On the other hand, if nuking them from the kernel really toots your
whistle ...

>I would like to convince my machine to stop printing this message!
>
>Upon perusal of my /vmunix with my trusty `adb':
>
> _zsa_srint+0x70:                sethi   %hi(0xf80f7c00), %o1
> _zsa_srint+0x74:                or      %o1, 0x153, %o1          ! -0x7f082ad
> _zsa_srint+0x78:                and     %o2, 0x7f, %o2
> _zsa_srint+0x7c:                call    _log
>
> -0x7f082ad?s
> _zsops_async+0x2f:              zs%d: parity error ignored
>
>`strings' confirms that there is only one string of the above form in the
>kernel.

First, note that this is probably a SPARCstation kernel, since a 4/370
GENERIC kernel I just checked had the `call _log' instruction at
`zsa_srint+0x90'.

Secondly, the *second* call to log() in zsa_srint() is the one that emits 

	zs0: parity error went up

which is much less prevalent or commonplace than `parity error ignored',
but one might still wish to supress that as well.

Thus, the *first* *2* calls to log() in each of the following are what you
want to NOP:

	/sys/`arch -k`/OBJ/zs_asynch.o		zsa_srint()

	/sys/`arch -k`/OBJ/mcp_asynch.o		mcpa_srint()

There are also 2 calls to log() for these 2 messages in

	/sys/`arch -k`/OBJ/mti.o		mtiresponse()

(The latter two files/routines handle the cases for the ALM-2 and ALM-1,
respectively; the first - zsa_async.o/zsa_srint() - are for the CPU board
serial ports)

but determining which call to log() corresponds to the 2 desired messages
is a lot harder.  On the Sun-3, the first 2 calls to log() in
mtiresponse() are the calls for the `parity error ignored' and `parity
error went up'; alas, the Sun-4 compiler does something different with the
same code and thus the first 2 calls are not the same.  Hopefully not too
many of you are using an ALM-1 board on a Sun-4 these days (^:

>Looks to me like I should do:
>
>   # cp /vmunix /vmunix.save
>   # adb -w /vmunix
>   _zsa_srint+0x7c?W 0x1000000
>	...xxxxxx = 01000000...
>   _zsa_srint+0x7c?i
>   _zsa_srint+0x7c:     nop
>   ^D
>   # /etc/reboot

I would do instead (for just the simple `zs#: parity error ignored' case)

	# adb -w -k /vmunix /dev/mem
	_zsa_srint+0x7c?W 0x1000000
	    ...xxxxxx = 01000000...
	_zsa_srint+0x7c/W 0x1000000
	    ...xxxxxx = 01000000...
	^D
	# (no need to reboot)

To perma-fix this, you would need to modify the 3 kernel modules that I
mentioned above (along with the 2nd call to log() in each of the
aforementioned functions to kill the `xxx#: parity error went up' case as
well) for future 4.1 kernels.

	- Greg Earle	
	  Sun Microsystems, Inc. - JPL on-site Software Support
	  earle@poseur.JPL.NASA.GOV	(Direct)
	  earle@Sun.COM			(Indirect)

^^^^^^^^^^^^^^^^

Can you copy the part of the parity-error post between "I would do instead" and "need to reboot)", inclusive, swapping "simple" for "basic"? You won't need the items that follow to complete any of this work.

> Extracted material
^^^^^^^^^^^^^^^^

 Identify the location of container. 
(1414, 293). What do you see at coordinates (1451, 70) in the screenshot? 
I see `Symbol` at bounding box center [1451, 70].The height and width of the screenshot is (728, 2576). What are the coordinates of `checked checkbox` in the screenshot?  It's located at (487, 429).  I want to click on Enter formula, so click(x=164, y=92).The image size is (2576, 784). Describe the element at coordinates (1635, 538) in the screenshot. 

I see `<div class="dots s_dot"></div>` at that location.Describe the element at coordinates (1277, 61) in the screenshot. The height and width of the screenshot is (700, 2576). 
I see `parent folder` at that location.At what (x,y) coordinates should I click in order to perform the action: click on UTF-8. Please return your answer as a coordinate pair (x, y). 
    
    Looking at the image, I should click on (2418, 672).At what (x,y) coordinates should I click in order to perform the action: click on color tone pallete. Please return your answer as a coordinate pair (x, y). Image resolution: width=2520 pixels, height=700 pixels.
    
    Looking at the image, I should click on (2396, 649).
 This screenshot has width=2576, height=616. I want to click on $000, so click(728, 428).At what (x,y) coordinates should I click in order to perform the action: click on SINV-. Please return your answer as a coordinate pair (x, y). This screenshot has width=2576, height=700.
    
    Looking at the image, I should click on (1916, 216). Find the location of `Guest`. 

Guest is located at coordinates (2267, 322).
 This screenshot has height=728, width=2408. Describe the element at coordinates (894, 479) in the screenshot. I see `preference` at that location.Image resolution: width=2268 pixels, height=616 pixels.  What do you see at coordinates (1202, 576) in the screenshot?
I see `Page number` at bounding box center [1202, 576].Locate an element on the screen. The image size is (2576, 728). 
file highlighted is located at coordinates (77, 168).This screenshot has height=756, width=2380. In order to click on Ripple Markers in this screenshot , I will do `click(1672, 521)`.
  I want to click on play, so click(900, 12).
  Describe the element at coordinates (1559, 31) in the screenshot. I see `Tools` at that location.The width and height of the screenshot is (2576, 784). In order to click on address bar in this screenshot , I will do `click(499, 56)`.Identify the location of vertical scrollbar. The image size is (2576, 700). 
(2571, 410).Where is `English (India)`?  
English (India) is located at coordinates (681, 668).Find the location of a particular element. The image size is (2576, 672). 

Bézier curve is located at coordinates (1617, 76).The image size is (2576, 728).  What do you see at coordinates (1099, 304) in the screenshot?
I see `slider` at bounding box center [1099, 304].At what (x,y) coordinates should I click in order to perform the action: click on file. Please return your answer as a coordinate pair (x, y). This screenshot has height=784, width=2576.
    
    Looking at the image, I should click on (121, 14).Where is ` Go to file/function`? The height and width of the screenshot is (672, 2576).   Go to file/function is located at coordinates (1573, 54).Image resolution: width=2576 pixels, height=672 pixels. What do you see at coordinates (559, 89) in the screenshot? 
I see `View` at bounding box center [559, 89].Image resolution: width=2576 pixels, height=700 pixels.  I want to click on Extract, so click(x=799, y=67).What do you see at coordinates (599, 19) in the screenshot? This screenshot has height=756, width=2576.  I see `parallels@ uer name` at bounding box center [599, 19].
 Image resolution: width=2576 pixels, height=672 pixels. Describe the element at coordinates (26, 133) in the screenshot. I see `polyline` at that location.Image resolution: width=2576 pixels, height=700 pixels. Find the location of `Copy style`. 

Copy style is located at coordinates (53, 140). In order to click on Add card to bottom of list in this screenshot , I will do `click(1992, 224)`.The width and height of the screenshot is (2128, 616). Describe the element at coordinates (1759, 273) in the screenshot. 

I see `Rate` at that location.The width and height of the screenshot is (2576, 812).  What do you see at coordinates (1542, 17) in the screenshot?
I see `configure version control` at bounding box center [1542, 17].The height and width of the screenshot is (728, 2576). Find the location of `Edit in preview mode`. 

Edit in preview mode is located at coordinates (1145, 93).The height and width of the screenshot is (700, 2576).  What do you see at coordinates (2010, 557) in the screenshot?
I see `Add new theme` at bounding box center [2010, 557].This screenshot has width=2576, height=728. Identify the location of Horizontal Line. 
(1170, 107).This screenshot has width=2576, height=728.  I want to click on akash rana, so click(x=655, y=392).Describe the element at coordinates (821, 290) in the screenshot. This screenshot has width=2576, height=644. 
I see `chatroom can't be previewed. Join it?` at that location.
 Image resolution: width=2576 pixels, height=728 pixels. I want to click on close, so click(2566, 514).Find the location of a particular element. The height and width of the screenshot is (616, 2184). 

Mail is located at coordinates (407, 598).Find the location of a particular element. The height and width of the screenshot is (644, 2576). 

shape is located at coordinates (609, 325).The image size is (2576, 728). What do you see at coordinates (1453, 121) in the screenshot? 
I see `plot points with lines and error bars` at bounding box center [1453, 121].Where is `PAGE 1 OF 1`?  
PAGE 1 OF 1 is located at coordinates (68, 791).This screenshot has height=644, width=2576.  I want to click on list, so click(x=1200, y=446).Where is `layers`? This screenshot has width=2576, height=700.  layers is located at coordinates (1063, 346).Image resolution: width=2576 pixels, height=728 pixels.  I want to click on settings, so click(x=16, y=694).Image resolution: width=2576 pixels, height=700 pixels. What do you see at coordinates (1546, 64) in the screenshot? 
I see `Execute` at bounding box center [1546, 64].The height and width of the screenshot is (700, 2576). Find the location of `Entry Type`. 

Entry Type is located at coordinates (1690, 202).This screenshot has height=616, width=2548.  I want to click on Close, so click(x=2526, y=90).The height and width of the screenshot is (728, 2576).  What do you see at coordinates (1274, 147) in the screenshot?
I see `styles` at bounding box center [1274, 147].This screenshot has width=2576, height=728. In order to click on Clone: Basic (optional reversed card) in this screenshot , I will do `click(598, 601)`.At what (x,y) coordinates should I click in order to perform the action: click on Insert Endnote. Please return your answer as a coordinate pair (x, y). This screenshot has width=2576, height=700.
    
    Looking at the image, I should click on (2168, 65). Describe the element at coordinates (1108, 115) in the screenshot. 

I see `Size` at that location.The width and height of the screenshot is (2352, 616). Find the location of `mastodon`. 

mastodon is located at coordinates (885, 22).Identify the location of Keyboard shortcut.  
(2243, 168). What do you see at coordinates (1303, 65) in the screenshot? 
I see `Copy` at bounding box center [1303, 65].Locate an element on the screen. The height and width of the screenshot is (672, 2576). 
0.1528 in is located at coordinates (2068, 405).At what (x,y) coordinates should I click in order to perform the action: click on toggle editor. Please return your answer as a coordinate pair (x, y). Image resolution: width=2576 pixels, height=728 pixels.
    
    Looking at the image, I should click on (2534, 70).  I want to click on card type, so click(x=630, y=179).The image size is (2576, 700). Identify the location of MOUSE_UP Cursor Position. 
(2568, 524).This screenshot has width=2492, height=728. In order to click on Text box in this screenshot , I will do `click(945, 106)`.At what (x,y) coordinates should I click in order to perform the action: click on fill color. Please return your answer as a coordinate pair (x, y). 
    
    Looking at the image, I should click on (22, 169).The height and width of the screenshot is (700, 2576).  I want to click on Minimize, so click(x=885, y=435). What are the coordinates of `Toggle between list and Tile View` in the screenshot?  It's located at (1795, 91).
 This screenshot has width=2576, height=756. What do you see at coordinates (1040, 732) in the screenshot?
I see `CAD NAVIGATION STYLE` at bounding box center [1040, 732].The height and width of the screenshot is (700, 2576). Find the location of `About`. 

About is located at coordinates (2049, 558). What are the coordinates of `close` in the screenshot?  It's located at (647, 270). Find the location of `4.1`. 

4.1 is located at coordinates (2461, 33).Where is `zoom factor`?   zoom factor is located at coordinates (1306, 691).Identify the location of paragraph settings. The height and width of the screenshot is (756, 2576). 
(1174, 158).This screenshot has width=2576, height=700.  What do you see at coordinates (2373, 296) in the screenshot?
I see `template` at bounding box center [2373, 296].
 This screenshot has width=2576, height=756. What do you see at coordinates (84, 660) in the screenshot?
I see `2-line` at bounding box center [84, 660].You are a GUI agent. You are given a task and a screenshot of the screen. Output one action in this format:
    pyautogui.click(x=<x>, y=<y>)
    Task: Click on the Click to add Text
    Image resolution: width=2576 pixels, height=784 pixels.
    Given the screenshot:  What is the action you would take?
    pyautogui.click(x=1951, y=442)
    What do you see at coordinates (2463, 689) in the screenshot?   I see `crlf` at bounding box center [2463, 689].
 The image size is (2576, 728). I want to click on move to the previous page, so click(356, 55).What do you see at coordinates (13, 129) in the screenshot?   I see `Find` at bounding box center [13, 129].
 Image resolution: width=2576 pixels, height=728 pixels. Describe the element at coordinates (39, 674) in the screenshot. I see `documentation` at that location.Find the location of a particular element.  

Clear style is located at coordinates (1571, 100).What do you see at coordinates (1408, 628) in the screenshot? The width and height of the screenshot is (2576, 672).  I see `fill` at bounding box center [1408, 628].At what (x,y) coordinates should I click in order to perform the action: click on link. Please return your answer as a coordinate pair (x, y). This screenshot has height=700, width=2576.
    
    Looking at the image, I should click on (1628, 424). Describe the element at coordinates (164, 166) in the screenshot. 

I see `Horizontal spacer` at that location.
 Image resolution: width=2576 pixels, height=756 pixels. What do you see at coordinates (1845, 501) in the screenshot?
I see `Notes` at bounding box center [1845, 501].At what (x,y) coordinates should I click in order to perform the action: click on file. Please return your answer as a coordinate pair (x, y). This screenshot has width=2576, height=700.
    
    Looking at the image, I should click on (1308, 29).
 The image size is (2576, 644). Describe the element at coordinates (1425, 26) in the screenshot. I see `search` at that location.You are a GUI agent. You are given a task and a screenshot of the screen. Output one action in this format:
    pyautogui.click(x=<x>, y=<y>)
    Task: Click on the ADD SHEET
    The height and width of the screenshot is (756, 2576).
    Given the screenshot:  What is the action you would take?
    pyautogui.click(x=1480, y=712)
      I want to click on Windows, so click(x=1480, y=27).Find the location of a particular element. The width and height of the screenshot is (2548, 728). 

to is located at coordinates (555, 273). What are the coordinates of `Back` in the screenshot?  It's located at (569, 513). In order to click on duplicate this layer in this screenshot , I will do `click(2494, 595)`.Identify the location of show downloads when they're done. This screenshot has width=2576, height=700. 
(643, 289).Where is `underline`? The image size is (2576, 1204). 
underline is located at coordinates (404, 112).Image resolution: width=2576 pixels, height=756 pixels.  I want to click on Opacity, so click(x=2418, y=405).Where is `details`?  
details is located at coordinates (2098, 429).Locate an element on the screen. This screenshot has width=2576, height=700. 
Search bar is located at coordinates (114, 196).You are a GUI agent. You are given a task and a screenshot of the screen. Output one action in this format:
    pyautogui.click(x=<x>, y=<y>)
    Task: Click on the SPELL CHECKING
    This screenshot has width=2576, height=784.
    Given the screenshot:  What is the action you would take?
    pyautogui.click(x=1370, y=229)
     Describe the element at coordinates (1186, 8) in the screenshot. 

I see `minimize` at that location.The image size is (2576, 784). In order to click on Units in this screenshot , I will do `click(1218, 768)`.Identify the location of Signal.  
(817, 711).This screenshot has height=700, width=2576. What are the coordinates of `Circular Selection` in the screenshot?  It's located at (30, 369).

^^^^^^^^^^^^^^^^

> Correct result
I would do instead (for just the basic `zs#: parity error ignored' case)

	# adb -w -k /vmunix /dev/mem
	_zsa_srint+0x7c?W 0x1000000
	    ...xxxxxx = 01000000...
	_zsa_srint+0x7c/W 0x1000000
	    ...xxxxxx = 01000000...
	^D
	# (no need to reboot)